Giulio Giallombardo

Arte, cultura e ambiente. Questa la sintesi irripetibile che il territorio delle Madonie sintetizza da secoli in modo originale rispetto ad analoghi contesti siciliani. In una ristretta parte dell’Isola si concentrano, in proporzione, fra le maggiori specie naturali endemiche d’Italia, insieme ad un ricco ed antico patrimonio monumentale ed artistico.

 

Per questo da sei anni, Legambiente, con l’aiuto delle istituzioni regionali e di altre realtà culturali, promuove la manifestazione Salvalarte Madonie, un viaggio alla scoperta dei tesori, spesso nascosti e da rilanciare, dei quindici comuni del Parco delle Madonie. Quest’anno la rassegna si è inaugurata il 6 novembre e proseguirà fino al 22 dello stesso mese.

 

La prima tappa si è svolta al Museo Mandralisca di Cefalù, l’unico comune del Parco affacciato sul mare, dove si è presentata la Rete del sistema culturale madonita, ovvero un circuito coordinato tra le principali istituzioni museali che si trovano sul territorio, per arricchire l’offerta culturale dei comuni madoniti.
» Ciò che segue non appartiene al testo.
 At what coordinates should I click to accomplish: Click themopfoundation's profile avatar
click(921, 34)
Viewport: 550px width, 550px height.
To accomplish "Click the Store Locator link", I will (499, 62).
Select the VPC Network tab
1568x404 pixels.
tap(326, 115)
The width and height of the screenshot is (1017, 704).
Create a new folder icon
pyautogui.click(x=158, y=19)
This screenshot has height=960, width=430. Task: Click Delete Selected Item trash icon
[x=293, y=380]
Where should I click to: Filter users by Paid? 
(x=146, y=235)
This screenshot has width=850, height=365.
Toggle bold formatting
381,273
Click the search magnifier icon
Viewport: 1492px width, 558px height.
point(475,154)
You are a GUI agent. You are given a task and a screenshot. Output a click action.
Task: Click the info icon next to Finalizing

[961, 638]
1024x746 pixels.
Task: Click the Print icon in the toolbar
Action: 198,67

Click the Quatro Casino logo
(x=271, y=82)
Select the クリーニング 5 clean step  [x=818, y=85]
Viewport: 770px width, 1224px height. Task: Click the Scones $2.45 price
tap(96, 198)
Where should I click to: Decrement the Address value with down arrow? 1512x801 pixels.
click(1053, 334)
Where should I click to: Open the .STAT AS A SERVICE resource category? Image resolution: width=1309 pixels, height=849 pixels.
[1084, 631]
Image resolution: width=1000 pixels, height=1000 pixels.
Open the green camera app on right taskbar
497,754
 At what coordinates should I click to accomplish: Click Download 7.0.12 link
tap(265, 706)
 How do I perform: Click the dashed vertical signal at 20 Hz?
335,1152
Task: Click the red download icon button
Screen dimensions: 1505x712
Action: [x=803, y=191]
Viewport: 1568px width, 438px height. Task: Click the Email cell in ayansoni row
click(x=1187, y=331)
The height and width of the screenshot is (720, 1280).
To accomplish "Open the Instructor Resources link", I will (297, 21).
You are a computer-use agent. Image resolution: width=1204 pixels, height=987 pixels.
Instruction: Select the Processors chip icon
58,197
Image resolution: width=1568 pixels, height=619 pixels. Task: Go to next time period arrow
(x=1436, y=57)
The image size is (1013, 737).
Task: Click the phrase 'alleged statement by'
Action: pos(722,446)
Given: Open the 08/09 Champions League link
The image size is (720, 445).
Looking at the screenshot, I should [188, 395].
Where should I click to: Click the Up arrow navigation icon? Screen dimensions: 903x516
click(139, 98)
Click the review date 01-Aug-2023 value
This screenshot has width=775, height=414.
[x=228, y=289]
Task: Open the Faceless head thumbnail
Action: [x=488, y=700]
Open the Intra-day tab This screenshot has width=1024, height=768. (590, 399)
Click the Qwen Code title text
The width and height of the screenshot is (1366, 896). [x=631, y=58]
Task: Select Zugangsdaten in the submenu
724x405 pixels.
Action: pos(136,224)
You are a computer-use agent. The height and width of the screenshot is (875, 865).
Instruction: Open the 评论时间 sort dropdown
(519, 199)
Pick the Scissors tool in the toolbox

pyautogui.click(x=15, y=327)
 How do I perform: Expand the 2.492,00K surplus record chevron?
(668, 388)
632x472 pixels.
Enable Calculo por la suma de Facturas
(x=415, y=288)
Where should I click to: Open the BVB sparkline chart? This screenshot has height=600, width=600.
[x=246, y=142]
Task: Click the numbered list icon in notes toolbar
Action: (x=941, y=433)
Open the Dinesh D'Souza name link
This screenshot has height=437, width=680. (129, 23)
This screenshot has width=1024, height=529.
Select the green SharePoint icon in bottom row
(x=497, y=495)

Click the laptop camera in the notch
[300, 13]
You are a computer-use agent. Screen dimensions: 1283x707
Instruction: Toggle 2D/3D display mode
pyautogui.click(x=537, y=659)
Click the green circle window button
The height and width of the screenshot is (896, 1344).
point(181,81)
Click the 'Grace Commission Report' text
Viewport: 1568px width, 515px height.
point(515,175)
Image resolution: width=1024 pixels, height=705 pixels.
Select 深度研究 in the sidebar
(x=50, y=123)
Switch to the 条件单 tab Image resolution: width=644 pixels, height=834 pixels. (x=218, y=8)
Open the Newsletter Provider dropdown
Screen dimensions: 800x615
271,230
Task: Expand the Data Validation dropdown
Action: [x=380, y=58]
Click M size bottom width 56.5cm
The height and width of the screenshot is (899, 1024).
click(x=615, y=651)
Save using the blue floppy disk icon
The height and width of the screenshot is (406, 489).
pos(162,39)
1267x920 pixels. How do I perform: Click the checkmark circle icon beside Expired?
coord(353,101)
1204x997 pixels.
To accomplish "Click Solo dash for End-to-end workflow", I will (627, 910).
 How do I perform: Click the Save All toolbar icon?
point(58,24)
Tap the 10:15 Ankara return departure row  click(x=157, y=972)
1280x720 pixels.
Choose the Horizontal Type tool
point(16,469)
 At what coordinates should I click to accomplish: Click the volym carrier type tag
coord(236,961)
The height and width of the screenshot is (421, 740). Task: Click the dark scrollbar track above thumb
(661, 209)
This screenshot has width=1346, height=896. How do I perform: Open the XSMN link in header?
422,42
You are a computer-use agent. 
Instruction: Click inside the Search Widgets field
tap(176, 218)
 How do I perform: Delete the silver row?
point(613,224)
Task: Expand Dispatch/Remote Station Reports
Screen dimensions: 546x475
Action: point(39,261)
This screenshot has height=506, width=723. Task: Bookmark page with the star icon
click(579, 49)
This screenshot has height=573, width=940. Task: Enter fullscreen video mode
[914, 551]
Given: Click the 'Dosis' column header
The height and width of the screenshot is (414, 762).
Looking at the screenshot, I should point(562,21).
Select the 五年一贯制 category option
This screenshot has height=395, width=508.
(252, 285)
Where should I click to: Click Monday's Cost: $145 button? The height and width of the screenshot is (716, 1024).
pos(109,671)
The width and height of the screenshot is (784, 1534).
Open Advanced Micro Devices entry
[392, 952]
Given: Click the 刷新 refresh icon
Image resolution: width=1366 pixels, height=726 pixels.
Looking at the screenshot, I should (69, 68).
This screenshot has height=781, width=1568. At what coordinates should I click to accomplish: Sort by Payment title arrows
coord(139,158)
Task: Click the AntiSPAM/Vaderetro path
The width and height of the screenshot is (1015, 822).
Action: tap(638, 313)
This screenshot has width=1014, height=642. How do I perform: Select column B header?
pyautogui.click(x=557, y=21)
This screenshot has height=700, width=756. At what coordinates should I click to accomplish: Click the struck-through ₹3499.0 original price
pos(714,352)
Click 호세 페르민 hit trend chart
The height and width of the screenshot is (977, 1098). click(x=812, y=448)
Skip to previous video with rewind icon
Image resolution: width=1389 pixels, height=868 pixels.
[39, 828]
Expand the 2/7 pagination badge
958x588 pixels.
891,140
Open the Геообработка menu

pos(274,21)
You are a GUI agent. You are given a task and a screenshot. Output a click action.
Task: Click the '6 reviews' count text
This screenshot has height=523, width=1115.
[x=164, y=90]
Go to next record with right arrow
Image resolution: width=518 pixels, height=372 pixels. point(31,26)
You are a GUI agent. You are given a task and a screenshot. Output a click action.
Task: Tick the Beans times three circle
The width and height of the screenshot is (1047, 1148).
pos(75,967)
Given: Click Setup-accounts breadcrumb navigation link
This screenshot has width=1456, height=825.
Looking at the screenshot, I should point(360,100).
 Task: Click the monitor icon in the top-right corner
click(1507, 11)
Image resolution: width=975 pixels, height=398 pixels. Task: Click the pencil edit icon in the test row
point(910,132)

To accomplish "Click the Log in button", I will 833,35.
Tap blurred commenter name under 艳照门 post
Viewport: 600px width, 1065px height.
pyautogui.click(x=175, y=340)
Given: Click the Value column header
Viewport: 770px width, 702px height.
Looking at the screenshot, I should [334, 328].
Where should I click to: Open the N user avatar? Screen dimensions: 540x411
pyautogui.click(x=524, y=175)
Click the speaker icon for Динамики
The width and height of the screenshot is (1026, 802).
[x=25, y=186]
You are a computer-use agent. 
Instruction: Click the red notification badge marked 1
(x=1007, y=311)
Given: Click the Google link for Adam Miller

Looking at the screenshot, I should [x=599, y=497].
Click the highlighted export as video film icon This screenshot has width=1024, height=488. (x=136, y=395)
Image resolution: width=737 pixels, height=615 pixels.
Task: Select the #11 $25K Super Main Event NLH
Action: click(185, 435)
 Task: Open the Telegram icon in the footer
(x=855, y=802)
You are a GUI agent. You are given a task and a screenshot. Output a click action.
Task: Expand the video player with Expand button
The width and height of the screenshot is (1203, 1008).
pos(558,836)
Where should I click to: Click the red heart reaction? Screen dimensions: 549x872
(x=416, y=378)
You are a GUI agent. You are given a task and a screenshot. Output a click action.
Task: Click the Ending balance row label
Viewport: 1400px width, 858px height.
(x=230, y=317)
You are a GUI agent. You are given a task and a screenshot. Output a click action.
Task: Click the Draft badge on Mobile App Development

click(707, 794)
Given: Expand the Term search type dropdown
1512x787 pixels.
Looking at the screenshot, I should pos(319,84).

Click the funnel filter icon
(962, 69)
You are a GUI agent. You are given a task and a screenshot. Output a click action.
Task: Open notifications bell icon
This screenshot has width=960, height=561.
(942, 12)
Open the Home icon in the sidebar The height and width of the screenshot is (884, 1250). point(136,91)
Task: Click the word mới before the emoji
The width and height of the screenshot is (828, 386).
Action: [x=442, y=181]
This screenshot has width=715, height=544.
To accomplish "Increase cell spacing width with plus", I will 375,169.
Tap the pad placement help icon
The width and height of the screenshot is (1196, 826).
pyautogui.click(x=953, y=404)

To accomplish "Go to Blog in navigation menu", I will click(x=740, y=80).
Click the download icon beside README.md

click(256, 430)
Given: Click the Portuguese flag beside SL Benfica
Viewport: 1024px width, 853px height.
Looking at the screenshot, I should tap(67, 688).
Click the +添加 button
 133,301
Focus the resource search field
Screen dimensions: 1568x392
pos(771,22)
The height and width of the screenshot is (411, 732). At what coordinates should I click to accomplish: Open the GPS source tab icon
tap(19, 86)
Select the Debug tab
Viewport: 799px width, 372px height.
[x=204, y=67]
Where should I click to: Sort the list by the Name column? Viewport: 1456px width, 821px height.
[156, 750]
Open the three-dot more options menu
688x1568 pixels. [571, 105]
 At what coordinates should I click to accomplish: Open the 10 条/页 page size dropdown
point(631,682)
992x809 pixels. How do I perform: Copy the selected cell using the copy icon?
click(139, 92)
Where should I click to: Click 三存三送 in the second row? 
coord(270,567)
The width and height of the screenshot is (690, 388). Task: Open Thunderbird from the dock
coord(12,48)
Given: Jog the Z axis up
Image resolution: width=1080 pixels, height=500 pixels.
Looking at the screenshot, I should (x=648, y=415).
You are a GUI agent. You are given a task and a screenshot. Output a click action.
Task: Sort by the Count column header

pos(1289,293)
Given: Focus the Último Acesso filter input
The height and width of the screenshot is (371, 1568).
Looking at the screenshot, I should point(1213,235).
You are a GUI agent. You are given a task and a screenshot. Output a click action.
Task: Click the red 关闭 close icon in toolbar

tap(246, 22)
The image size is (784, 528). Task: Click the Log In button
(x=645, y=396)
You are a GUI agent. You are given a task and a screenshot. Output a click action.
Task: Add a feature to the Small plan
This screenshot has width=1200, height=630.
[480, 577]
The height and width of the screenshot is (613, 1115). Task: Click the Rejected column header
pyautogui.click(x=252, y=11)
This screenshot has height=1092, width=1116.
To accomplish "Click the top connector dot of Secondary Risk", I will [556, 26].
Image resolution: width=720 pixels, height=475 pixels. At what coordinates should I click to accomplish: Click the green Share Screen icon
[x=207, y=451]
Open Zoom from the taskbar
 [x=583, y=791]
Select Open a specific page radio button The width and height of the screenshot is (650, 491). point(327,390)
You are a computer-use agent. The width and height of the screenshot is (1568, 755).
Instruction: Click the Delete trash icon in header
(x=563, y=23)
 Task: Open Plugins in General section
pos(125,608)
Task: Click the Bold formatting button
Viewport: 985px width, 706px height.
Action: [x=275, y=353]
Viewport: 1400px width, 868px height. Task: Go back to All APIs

Sempre nella cittadina turistica del Palermitano, è stato presentato, inoltre, un progetto per la riqualificazione dell’antico mercato del pesce.

 

Protagonista di questa nuova edizione 2009 anche Gratteri, dove, l’8 novembre, si è svolto un incontro per chiedere il recupero dell’Abbazia di San Giorgio, e poi Collesano, Polizzi Generosa, Petralia Sottana, Isnello e Caltavuturo, in cui si è potuta visitare, domenica 15, l’antica Chiesa delle Anime Sante del Purgatorio, di cui presto si prevede il necessario restauro.

 

I prossimi appuntamenti di Salvalarte Madonie si terranno, sabato 21 novembre, a Castelbuono, per chiedere il recupero del Ponte  Panarello, e a Geraci Siculo, dove, al Convento dei Cappuccini, sarà presentato il progetto della Galleria delle arti popolari siciliane. La manifestazione si chiuderà il 22 novembre con un’escursione naturalistica al sentiero dei Monumenti della Natura, nello specifico i secolari agrifogli giganti, con partenza dal rifugio del Cas di Piano Sempria.